Voilà plusieurs dimanches que nous entendons les paraboles que le Seigneur délivre au Temple de Jérusalem, quelques jours avant la fête de Pâque, celle où Il va être livré.

Pourtant tout avait bien commencé…

Pietro LORENZETTI, L’entrée du Christ à Jérusalem, fresque, Basilique Saint François, Assise

1. Le contexte des paraboles adressées aux Grands Prêtres et Anciens du peuple

Le Seigneur montant à la ville Sainte vient d’être acclamé aux portes de la cité de David comme le Messie. La foule des pèlerins qui l’accompagnait l’acclame alors par des cris de liesse : « Hosanna au fils de David ! Béni soit celui qui vient au nom du Seigneur ! Hosanna au plus haut des cieux ! » (Mt 21, 9).

Comme lors de l’entrée des Mages (Cf. Mt 2, 1-6), la ville de Jérusalem plus sceptique s’interroge : « Qui est cet homme ? » (Mt 21, 10). De même en est-il pour les autorités religieuses en suite de cette entrée triomphale mais également de la purification du Temple que le Seigneur vient d’opérer. Parvenu au parvis des Gentils – c’est-à-dire des non-Juifs à qui Dieu avait prévu une place dans l’enceinte de sa demeure – le Seigneur en chasse les marchands. Voilà pourquoi les Grands Prêtres comme les Anciens l’interrogent : « Par quelle autorité fais-tu cela, et qui t’a donné cette autorité ? » (Mt 21, 23) ; sous-entendu cette autorité est de notre ressort, or nous ne t’avons investi d’aucune mission.

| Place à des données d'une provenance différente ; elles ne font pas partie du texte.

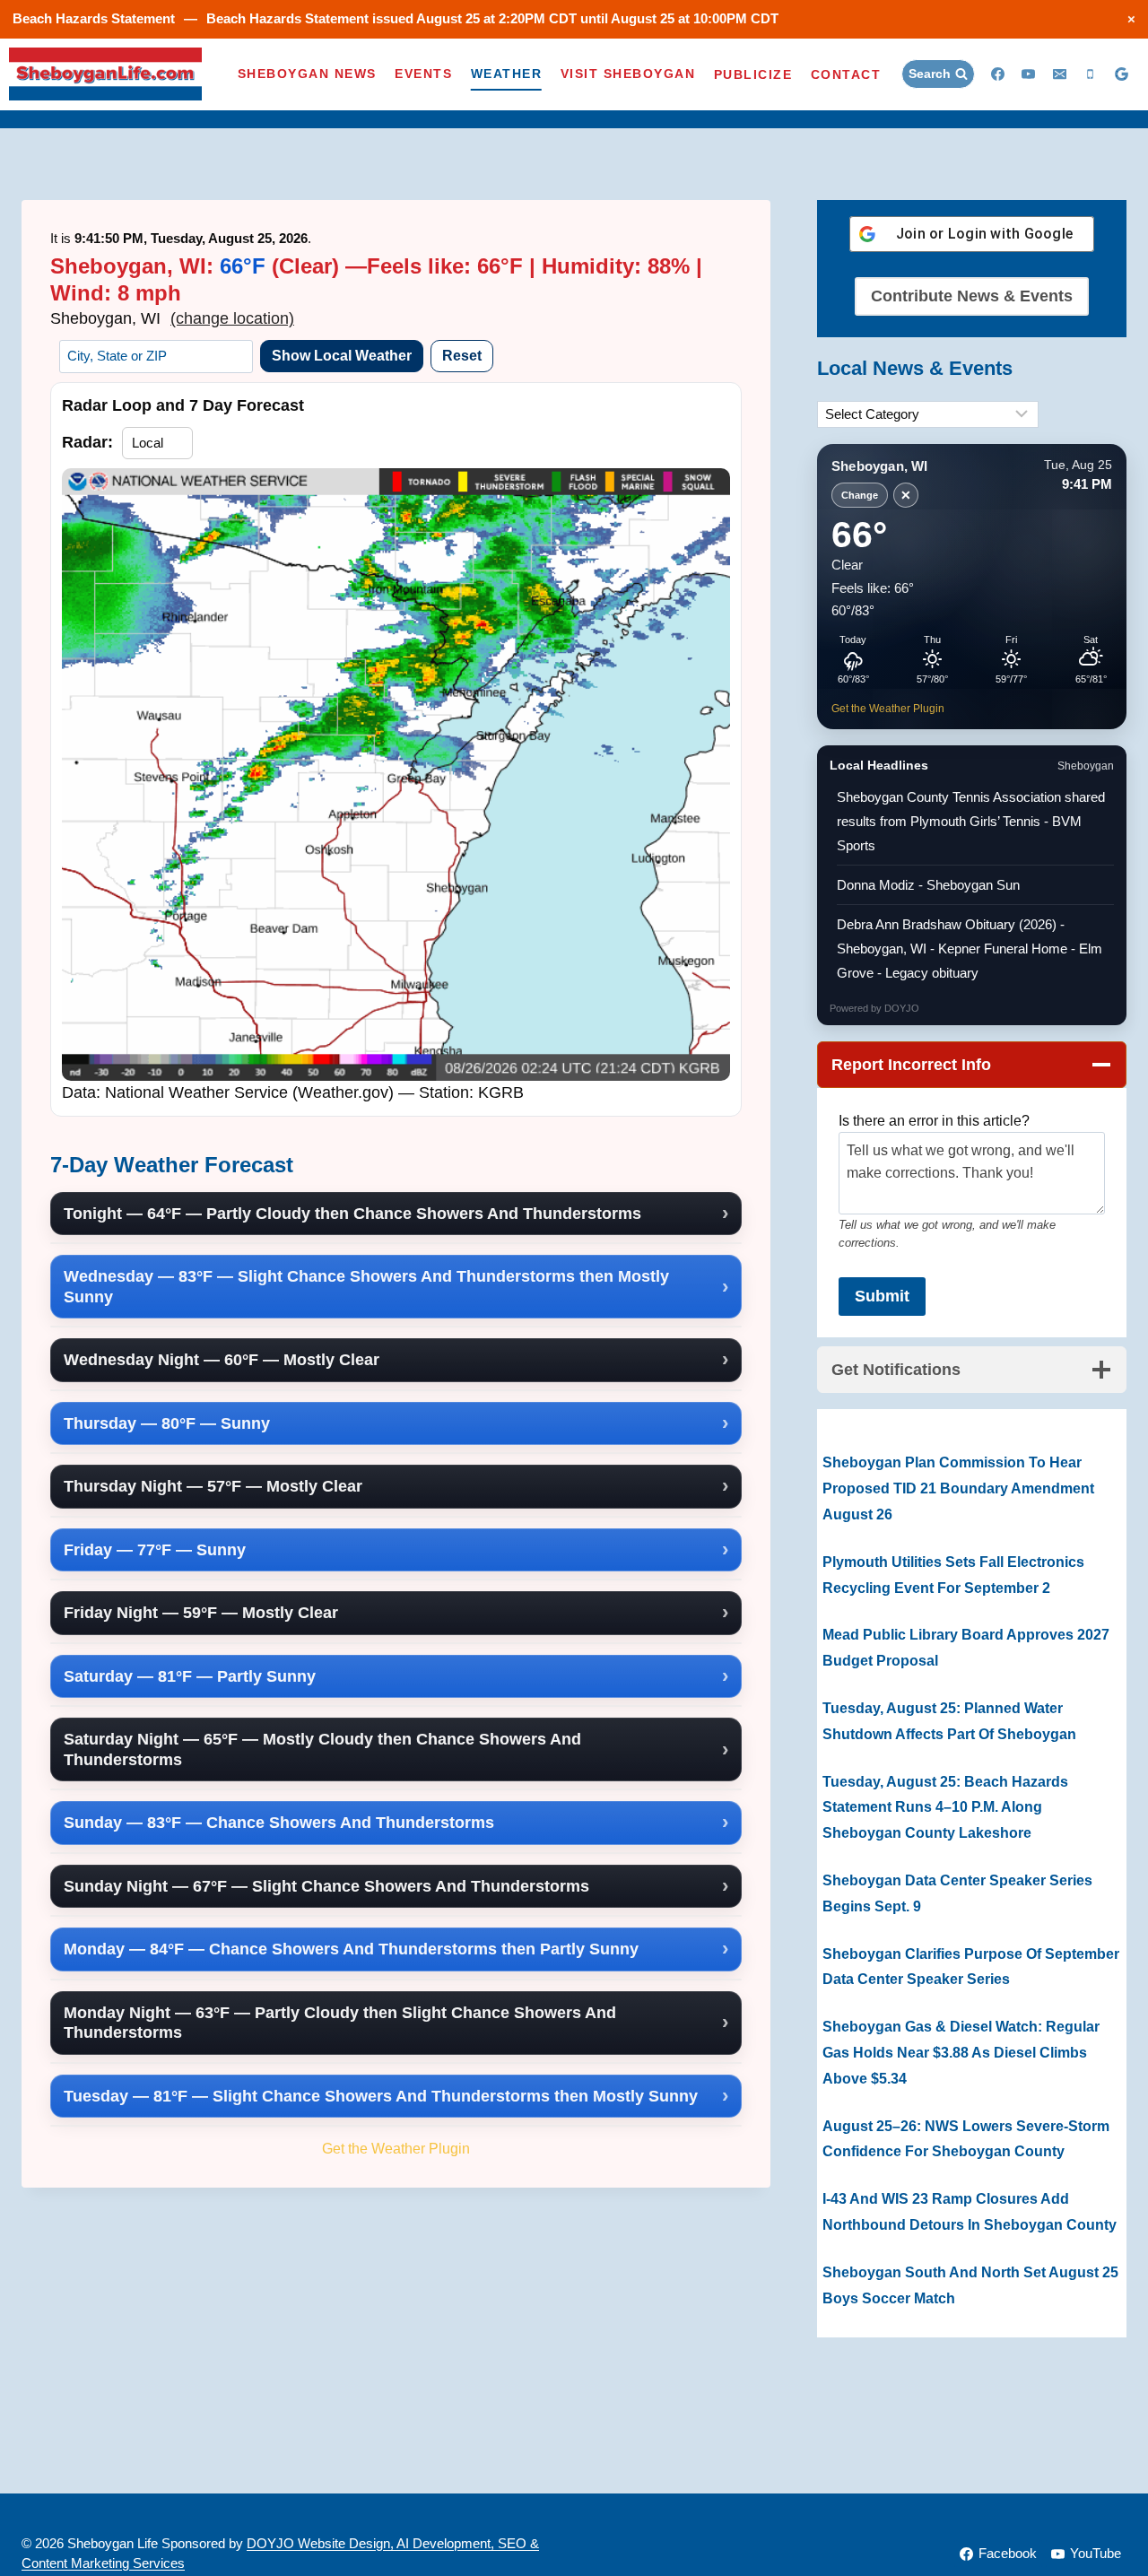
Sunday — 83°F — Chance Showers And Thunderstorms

Si le Seigneur ne leur répond pas ouvertement mais sous le voile des paraboles, c’est qu’il appartient à leur ministère de reconnaître et d’authentifier le Messie en raison des signes qu’Il accomplit. Souvenons-nous à ce sujet de ce que le Seigneur faisait rapporter à Saint Jean-Baptiste dans sa captivité :

Les aveugles retrouvent la vue et les boiteux marchent, les lépreux sont purifiés et les sourds entendent, les morts ressuscitent et les pauvres reçoivent la Bonne Nouvelle. (Mt 11, 4-5).
Nicolas COLOMBEL, Le Christ guérissant un aveugle, 1682, Art Museum, Saint Louis, USA

Tout cela se vérifie. Ne croyons pas que les autorités religieuses ont attendu que le Seigneur vienne à Jérusalem pour se renseigner à son sujet. Déjà lors de la venue des Mages – c’est-à-dire lors de la vie cachée du Seigneur – elles avaient répondu au roi Hérode que le Messie devait naître non loin de là, dans la ville de Bethléem. Et lors de sa vie publique les guérisons miraculeuses comme les nombreux exorcismes, accompagnés d’un enseignement délivré avec autorité, étaient autant de signes permettant aux Grands Prêtres et aux Anciens du peuple de reconnaître officiellement en Jésus le Messie de Dieu. Même le grand retentissement de la résurrection de Lazare n’y a rien fait (Cf. Jn 11, 1-14). Au lieu de se réjouir de la venue du Messie et de le présenter à l’espérance du peuple d’Israël, elles cherchent à s’en débarrasser le livrant honteusement à l’occupant romain pour qu’Il soit crucifié. En cela le Seigneur ne fait pas exception au sort que ces mêmes autorités à travers les âges ont réservé aux prophètes. Mis à part Elie monté au Ciel dans son char de feu, les prophètes ont été mis à mort aux portes de Jérusalem. C’est le sens de la parabole que nous avons médité dimanche dernier dans laquelle le Seigneur comparait Grands Prêtres et Anciens aux vignerons homicides (Cf. Mt 21, 33-43). Non seulement ils ont condamné les prophètes envoyés par Dieu mais ils ne tarderont pas à mettre à mort son propre Fils, notre Seigneur Jésus le Christ. En cela ces autorités se considèrent comme les propriétaires de la vigne et non plus comme des serviteurs de l’œuvre de Dieu.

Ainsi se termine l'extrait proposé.